What is Jürgen Moltmann's theological method? He says it is Curiosity!
In the following quotation from the Jurgen Moltmann: Collected Reader, he explains that he is his own theological method, such that theology is a 'journey of exploration' and that curiosity is his theological virtue, allowing him to identify truth wherever it is encountered.
Moltmann did not write a Systematic theology and he distinguished himself from the fortress builders of Summas and Systematic Theologies like Karl Barth's Church Dogmatics or Friedrich Schleiermacher's The Christian Faith, because these great fortresses are impenetrable allowing no assailants in from outside and not allowing any denizens to go outside, leading to the starvation of those who are trapped inside these great theological systems.
[..] a tremendous adventure, a journey of discovery into a, for me, unknown country, a voyage without the certainty of a return, a path into the unknown with many surprises and not without disappointments. If I have a theological virtue at all, then it is one that has never hitherto been recognized as such curiosity.
I have never done theology in the form of a defense of ancient doctrines or ecclesiastical dogmas. It has always been a journey of exploration. Consequently, my way of thinking is experimental—an adventure of ideas—and my style of communication is to suggest. I do not defend any impersonal dogmas, but nor do I merely express my own personal opinion. I make suggestions within a community. So I write without any built-in safeguards, recklessly as some people think. My own propositions are intended to be a challenge to other people to think for themselves—and of course they are a challenge to objective refutation too. Theologians also belong to the communio sanctorum, the communion of the saints, provided that the true saints are not merely justified sinners but accepted doubters too, thus belonging just as much to the world as to God.

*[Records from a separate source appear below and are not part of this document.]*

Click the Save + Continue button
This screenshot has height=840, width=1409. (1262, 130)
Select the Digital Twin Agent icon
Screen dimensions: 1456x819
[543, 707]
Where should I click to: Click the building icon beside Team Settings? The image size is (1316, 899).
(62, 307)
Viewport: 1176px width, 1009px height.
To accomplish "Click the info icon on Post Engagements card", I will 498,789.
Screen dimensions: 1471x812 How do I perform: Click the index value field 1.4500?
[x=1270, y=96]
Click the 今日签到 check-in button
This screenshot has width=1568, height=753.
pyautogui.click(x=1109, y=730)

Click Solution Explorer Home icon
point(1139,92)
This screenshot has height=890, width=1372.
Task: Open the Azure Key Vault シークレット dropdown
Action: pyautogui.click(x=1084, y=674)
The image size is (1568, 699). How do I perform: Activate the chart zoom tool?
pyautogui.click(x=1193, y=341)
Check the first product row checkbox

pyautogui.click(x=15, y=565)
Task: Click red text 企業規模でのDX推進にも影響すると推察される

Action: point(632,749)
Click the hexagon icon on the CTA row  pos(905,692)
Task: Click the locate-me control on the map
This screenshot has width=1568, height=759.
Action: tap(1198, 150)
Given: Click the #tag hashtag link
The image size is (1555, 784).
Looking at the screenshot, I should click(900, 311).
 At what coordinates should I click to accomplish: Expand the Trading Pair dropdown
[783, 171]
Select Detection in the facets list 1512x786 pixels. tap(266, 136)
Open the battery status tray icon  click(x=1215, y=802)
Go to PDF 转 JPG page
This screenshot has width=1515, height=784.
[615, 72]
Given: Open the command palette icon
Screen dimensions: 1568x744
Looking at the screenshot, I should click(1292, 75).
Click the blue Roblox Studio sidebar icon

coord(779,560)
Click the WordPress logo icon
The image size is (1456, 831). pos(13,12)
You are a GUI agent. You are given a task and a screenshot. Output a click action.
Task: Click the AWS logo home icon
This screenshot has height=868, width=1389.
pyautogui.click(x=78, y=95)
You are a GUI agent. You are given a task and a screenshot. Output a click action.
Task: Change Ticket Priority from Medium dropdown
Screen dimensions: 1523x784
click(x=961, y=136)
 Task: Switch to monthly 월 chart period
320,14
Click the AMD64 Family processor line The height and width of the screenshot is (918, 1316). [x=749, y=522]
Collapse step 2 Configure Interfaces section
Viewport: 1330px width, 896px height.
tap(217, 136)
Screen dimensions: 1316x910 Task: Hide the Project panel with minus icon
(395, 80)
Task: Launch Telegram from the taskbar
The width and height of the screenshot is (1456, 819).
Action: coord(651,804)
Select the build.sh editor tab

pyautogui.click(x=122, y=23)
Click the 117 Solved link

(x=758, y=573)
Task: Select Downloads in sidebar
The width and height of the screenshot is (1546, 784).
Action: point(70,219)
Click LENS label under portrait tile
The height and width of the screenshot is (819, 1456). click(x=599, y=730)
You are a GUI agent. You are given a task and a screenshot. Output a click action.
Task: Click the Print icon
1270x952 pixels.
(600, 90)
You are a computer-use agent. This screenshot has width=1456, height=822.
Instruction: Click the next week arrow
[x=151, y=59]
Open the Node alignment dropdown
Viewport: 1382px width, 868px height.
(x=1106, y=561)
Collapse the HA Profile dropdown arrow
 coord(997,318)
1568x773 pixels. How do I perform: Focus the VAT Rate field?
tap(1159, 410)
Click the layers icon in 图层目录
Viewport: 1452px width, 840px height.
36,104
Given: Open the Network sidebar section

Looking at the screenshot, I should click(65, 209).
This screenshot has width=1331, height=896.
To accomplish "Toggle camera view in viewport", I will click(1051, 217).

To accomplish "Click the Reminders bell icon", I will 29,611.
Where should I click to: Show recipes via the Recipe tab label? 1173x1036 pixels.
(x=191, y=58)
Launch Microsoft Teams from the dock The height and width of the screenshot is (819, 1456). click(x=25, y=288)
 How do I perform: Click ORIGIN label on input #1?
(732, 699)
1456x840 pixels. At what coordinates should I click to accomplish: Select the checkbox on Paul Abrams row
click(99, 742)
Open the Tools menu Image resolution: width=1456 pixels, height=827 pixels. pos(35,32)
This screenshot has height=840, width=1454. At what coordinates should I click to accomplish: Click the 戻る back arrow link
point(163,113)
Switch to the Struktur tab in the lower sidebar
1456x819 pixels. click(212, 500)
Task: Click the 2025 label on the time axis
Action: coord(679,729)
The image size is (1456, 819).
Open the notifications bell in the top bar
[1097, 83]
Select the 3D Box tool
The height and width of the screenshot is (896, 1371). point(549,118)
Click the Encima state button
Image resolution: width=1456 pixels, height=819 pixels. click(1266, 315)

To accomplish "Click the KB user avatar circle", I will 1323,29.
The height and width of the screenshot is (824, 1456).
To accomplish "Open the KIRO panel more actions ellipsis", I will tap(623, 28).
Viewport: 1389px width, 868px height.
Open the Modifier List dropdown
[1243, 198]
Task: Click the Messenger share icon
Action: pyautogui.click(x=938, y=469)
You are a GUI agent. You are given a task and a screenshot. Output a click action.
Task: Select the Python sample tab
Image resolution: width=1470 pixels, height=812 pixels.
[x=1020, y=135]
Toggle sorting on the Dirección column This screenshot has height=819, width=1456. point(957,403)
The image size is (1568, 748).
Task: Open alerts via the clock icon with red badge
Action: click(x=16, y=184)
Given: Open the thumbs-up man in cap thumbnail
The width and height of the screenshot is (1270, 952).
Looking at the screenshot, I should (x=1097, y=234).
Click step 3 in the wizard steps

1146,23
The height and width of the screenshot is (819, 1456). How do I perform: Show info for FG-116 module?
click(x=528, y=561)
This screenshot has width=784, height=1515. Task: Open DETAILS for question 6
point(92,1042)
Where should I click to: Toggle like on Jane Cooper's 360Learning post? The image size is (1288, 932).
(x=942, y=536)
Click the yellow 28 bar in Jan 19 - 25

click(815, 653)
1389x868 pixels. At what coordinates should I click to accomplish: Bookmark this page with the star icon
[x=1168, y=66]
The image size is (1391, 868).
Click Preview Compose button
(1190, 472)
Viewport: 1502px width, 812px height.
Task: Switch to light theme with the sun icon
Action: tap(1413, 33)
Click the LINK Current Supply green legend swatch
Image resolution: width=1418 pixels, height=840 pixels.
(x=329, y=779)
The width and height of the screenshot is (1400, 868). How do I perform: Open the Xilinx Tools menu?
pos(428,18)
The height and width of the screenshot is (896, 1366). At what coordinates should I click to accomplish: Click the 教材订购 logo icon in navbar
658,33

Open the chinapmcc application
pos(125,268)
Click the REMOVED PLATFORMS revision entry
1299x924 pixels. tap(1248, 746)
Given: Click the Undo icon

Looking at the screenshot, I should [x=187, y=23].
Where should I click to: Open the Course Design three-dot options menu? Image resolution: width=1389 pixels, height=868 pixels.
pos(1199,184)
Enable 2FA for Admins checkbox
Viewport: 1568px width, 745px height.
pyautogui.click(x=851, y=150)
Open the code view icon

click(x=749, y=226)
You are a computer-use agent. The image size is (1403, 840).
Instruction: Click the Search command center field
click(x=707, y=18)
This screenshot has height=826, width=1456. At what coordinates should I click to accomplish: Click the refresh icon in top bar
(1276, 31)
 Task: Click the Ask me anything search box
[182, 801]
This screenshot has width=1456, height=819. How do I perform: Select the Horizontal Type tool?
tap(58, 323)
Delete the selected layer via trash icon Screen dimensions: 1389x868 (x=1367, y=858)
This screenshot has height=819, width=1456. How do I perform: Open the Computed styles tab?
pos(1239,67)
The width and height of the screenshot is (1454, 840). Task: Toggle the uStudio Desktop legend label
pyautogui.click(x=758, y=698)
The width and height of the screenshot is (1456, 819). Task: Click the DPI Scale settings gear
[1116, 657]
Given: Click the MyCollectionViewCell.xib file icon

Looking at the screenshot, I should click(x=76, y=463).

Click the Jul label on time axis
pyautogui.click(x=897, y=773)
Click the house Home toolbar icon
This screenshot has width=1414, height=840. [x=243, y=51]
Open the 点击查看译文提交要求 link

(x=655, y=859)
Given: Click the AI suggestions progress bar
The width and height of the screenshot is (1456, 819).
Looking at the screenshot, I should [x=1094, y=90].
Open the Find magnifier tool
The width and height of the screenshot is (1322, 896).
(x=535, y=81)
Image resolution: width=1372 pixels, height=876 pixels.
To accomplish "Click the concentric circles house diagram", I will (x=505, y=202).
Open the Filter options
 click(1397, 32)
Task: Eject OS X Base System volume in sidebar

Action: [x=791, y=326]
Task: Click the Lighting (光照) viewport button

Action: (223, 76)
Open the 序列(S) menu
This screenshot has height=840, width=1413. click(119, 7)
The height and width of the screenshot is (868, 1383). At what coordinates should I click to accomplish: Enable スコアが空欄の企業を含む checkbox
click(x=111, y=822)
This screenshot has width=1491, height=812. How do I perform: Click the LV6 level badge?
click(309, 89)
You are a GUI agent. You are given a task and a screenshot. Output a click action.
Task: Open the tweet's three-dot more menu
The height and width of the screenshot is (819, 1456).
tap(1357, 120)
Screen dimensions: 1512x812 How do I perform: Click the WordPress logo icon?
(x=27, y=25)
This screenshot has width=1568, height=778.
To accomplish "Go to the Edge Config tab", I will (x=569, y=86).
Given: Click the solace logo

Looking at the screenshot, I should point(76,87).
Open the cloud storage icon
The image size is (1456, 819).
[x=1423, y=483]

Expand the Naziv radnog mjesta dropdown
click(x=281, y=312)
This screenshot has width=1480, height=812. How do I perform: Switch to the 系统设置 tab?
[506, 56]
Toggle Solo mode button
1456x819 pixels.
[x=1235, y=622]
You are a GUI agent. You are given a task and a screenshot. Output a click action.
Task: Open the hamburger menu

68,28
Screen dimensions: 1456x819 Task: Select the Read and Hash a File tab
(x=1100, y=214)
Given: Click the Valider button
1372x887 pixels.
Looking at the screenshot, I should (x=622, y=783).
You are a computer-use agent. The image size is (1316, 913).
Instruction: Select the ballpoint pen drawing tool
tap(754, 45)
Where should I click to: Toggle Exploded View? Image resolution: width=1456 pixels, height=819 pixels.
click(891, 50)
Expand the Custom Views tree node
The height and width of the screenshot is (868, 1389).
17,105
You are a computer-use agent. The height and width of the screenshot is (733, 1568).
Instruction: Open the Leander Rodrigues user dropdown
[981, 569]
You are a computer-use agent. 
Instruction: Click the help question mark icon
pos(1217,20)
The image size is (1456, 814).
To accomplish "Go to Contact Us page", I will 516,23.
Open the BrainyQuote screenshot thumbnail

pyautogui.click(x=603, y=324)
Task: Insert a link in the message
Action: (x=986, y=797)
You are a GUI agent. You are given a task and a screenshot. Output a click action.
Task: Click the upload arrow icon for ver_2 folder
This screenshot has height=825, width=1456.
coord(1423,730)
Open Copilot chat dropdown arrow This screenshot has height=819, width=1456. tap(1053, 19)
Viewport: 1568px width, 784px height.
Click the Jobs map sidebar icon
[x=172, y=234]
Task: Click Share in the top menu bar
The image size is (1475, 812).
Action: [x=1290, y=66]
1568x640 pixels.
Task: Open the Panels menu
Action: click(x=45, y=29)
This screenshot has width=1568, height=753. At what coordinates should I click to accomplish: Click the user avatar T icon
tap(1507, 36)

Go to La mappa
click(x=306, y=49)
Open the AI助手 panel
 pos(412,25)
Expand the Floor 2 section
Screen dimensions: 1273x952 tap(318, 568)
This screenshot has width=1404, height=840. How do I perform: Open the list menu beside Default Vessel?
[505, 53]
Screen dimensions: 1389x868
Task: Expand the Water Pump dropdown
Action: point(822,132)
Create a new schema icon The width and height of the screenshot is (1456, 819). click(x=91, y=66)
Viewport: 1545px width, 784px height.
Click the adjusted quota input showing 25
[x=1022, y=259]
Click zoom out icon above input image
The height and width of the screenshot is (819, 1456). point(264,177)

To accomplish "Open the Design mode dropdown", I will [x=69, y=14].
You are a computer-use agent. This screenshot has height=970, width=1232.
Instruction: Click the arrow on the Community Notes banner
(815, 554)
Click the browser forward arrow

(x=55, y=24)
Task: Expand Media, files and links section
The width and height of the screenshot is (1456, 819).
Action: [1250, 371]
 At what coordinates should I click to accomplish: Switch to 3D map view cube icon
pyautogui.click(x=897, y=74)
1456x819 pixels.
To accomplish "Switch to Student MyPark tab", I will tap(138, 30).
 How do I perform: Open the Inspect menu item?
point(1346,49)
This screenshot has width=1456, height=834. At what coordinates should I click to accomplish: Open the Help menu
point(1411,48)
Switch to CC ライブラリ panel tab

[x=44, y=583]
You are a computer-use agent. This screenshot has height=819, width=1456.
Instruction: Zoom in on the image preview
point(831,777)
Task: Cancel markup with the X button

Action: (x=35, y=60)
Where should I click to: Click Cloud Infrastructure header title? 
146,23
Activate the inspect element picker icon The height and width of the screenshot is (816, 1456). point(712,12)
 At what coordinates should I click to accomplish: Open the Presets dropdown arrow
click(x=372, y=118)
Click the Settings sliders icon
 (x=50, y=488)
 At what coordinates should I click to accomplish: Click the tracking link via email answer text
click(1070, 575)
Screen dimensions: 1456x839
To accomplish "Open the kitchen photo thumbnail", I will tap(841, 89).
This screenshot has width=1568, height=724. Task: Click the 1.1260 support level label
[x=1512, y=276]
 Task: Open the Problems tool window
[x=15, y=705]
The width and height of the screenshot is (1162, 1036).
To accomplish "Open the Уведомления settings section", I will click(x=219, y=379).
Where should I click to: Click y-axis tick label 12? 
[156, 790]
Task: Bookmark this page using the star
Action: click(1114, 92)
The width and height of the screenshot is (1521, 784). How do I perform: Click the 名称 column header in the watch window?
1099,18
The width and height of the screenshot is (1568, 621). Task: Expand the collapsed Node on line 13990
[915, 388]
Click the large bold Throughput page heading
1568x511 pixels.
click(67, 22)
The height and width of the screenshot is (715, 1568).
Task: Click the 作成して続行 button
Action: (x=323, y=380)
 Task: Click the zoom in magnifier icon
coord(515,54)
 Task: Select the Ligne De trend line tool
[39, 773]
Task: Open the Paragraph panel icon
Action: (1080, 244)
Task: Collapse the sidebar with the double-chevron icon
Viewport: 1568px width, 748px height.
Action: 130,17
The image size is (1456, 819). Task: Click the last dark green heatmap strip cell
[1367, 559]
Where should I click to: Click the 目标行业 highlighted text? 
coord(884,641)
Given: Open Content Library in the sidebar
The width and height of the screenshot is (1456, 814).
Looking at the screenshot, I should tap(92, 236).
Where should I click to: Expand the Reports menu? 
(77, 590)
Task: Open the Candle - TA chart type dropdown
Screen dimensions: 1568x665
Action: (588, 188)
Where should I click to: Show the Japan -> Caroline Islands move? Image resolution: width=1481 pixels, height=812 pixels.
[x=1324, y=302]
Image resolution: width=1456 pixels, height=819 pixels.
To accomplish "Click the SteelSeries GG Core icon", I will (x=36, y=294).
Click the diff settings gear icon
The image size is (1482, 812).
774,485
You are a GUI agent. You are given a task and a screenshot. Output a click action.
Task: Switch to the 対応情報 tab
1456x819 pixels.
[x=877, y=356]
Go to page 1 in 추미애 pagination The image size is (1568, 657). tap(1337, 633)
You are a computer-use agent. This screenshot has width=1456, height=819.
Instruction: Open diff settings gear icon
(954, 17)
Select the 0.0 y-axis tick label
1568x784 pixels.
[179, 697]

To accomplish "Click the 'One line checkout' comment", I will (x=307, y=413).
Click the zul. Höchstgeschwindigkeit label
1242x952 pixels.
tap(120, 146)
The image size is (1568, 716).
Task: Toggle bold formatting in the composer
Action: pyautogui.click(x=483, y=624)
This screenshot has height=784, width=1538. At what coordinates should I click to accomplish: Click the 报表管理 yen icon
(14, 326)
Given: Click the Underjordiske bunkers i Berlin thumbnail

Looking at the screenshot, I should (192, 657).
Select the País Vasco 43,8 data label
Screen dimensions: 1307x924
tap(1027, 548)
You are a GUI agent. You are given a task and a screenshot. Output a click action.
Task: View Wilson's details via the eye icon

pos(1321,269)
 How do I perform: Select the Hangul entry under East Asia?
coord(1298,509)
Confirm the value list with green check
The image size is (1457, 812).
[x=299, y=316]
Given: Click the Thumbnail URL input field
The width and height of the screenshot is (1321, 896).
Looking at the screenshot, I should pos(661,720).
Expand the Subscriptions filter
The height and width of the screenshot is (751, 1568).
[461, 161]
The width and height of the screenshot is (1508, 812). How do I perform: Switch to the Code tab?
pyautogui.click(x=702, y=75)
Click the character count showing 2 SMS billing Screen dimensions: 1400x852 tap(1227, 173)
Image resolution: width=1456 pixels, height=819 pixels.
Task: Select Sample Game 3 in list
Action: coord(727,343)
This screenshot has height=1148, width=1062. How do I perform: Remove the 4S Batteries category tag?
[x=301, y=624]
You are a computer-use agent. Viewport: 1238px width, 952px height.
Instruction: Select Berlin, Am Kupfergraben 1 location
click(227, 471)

Theology is a community affair. Consequently theological truth takes the form of dialogue, and does so essentially, not just for the purposes of entertainment. There are theological systems which are not only designed to be non-contradictory in themselves, but aim to remain undisputed from outside too. They are like fortresses which cannot be taken, but which no one can break out of either, and which are therefore starved out. I have no desire to build any such fortress for myself. My image is the exodus of the people, and I await theological Reed Sea miracles. For me theology is not church dogmatics [Karl Barth], and not a doctrine of faith [Friedrich Schleiermacher]. It is imagination for the kingdom of God in the world, and for the world in God's kingdom. This means that it is always and everywhere public theology, and never, ever, a religious ideology of civil and political society—not even so-called Christian society. Some people think that I say too much theologically, and more about God than we can known. I feel profoundly humble in the face of the mystery that we cannot know, so I say everything I think I know.
Moltmann, Jürgen. Jürgen Moltmann: Collected Readings. Trans. Margaret Kohl. Minneapolis: Fortress, 2014. 205. Print.